Siamo a Palazzo Chiaramonte Steri, a Palermo, che fu sede del Tribunale dell’Inquisizione spagnola dal 1601 al 1782.

Nel libro “Del Santo Uffizio in Sicilia e delle sue carceri”, ed. Viella, Giovanna Fiume, professore ordinario di storia moderna all’Università di Palermo, tra i massimi esperti della storia del Tribunale del Santo Uffizio, racconta questa vicenda lunga oltre due secoli :”Sulle pareti di uno spoglio edificio carcerario palermitano, all’interno del complesso monumentale dello Steri, tra il 1601 e il 1782 sede dell’Inquisizione spagnola,  i prigionieri hanno graffiato, disegnato, scritto nomi, date, preghiere, salmi, poesie, santi, imbarcazioni e battaglie navali”.

L’Inquisizione spagnola rappresenta uno dei momenti più bui della storia siciliana poiché, rispetto a quella romana nel resto d’Italia, ebbe molto più potere: nell’isola, sin dal Medioevo, gli inquisitori erano stati delegati dal papa, il Re Ferdinando II di Aragona si avvalse del privilegio dell’Apostolica legazia, concesso da Urbano II a Ruggero I nel 1098 in forza del quale i sovrani dell’isola erano “legati nati” del pontefice e potevano rivendicare il controllo di tutta la materia ecclesiastica.

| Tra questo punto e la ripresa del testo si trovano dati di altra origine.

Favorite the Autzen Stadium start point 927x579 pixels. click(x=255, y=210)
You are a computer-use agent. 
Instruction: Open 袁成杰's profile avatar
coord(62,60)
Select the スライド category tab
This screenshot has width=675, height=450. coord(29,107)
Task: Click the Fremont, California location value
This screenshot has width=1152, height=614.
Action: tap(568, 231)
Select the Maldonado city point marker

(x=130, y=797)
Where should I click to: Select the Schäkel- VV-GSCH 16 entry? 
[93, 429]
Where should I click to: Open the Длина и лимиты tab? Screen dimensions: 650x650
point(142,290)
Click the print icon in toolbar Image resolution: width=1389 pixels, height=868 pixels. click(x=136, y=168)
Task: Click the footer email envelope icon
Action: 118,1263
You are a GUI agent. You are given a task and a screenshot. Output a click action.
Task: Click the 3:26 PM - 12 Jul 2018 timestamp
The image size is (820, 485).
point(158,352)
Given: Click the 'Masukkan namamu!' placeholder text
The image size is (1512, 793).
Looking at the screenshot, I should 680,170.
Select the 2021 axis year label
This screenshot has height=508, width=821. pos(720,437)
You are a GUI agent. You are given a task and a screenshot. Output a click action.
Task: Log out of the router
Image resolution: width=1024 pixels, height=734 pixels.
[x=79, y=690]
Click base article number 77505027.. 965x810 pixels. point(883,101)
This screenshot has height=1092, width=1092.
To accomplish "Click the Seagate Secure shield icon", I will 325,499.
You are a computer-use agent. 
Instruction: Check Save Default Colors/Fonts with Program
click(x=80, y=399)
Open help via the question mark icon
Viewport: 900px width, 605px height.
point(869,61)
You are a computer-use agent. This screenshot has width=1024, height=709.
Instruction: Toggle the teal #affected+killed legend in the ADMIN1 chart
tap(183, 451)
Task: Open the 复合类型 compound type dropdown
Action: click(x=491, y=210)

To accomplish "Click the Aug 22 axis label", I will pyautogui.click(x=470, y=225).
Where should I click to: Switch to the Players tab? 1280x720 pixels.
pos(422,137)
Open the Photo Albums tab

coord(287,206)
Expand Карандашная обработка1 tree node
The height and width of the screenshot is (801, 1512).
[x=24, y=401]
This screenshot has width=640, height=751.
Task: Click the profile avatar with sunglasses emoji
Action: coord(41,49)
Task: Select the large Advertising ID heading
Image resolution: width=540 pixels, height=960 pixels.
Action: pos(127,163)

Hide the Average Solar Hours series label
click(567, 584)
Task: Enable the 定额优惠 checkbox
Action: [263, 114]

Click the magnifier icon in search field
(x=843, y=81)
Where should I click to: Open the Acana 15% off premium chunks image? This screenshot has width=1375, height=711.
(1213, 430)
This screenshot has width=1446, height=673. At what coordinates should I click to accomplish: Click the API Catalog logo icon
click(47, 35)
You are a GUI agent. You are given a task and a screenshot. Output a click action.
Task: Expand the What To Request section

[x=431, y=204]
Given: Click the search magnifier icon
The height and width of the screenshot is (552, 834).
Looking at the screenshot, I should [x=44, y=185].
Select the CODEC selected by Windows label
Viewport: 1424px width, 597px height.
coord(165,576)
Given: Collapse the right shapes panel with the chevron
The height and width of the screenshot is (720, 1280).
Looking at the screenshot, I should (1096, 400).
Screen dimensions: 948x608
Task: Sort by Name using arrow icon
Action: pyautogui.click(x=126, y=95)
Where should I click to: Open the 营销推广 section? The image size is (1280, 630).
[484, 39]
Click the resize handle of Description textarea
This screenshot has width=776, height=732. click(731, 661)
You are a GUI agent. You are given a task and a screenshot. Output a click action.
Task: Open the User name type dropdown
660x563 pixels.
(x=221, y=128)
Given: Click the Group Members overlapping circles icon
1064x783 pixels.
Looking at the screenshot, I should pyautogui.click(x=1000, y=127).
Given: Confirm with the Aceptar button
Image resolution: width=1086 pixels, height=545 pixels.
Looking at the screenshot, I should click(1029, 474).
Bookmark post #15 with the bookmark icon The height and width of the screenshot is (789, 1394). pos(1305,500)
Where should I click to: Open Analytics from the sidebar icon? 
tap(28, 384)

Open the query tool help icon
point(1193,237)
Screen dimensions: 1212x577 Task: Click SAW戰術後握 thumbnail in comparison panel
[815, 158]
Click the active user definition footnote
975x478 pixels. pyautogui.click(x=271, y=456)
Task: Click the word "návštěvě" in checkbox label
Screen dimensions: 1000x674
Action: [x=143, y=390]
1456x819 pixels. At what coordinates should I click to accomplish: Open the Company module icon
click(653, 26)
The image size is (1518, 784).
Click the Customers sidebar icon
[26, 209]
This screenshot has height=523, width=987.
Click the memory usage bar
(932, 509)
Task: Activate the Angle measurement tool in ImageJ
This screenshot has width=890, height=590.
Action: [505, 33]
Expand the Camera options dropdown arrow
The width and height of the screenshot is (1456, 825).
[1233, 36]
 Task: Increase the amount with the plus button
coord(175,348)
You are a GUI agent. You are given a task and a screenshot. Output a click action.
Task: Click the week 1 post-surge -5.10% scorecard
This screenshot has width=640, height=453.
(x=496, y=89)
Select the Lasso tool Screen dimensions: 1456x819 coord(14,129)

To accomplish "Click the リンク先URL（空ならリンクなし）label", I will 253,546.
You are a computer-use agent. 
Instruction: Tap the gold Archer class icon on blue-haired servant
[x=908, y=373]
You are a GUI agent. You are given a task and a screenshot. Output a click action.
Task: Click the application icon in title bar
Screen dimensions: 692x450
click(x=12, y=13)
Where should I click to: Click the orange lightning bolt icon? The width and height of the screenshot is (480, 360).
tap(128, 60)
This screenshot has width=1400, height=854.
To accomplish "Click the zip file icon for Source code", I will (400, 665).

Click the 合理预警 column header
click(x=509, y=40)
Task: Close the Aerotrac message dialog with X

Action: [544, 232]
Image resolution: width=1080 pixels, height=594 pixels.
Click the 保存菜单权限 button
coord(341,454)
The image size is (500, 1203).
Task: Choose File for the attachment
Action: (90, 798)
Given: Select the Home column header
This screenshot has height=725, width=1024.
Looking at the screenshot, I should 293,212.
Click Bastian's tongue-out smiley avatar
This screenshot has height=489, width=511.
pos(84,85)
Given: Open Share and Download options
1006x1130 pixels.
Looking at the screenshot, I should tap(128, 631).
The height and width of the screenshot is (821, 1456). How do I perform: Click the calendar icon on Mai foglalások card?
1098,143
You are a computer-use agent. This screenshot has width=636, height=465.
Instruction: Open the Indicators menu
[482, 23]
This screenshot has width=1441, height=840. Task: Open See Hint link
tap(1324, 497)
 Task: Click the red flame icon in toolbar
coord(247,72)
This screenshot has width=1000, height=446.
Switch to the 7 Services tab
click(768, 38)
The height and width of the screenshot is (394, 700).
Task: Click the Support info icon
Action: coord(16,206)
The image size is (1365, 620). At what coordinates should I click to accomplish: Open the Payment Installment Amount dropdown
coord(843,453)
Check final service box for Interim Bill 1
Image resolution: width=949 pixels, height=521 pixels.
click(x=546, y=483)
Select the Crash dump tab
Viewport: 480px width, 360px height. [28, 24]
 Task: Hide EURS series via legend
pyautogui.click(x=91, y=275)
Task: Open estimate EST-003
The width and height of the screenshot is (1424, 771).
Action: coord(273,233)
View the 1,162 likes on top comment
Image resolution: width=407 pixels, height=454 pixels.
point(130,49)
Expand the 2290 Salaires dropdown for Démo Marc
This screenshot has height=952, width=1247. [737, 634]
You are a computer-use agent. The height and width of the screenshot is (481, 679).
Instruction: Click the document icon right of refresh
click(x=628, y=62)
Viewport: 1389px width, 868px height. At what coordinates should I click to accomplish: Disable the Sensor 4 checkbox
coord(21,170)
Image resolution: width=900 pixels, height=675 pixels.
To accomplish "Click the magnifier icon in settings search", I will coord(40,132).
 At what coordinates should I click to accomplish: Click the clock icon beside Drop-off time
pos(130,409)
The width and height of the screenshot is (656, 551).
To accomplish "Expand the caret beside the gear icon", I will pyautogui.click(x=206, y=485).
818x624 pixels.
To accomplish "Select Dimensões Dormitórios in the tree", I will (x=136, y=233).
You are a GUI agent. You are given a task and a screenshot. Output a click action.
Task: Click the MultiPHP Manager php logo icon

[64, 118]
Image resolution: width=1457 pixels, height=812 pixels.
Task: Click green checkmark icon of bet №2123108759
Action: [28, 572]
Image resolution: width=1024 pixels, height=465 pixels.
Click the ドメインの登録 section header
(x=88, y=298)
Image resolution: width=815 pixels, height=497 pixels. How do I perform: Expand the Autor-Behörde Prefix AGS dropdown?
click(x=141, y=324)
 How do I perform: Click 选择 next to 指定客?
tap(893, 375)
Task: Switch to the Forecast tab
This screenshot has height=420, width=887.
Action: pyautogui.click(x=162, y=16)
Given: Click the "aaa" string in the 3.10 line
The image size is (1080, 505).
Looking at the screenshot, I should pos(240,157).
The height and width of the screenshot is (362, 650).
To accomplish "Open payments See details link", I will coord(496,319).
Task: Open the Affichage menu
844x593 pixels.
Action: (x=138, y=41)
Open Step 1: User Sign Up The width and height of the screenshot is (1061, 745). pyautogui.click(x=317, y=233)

L’Inquisitore emanava l’edictum fidei e chiedeva ai fedeli di denunciare chiunque fosse sospettato di eresia, di stregoneria, di compiere sacrilegio, apostasia, di possedere libri proibiti, di bestemmiare, chi commetteva reati di natura sessuale e usura. Ad essere colpiti dalle accuse dell’Inquisizione non erano solo gli uomini, ma anche le donne, sospettate soprattutto di avere a che fare con la magia.

 L’ex abrupto era la rigorosa procedura secondo la quale la cattura avveniva senza preavviso e anche il processo veniva svolto in segreto, sulla base di delazioni e prove non sempre del tutto attendibili, rese schiaccianti dal potere dei giudici del tribunale, e dai metodi di tortura.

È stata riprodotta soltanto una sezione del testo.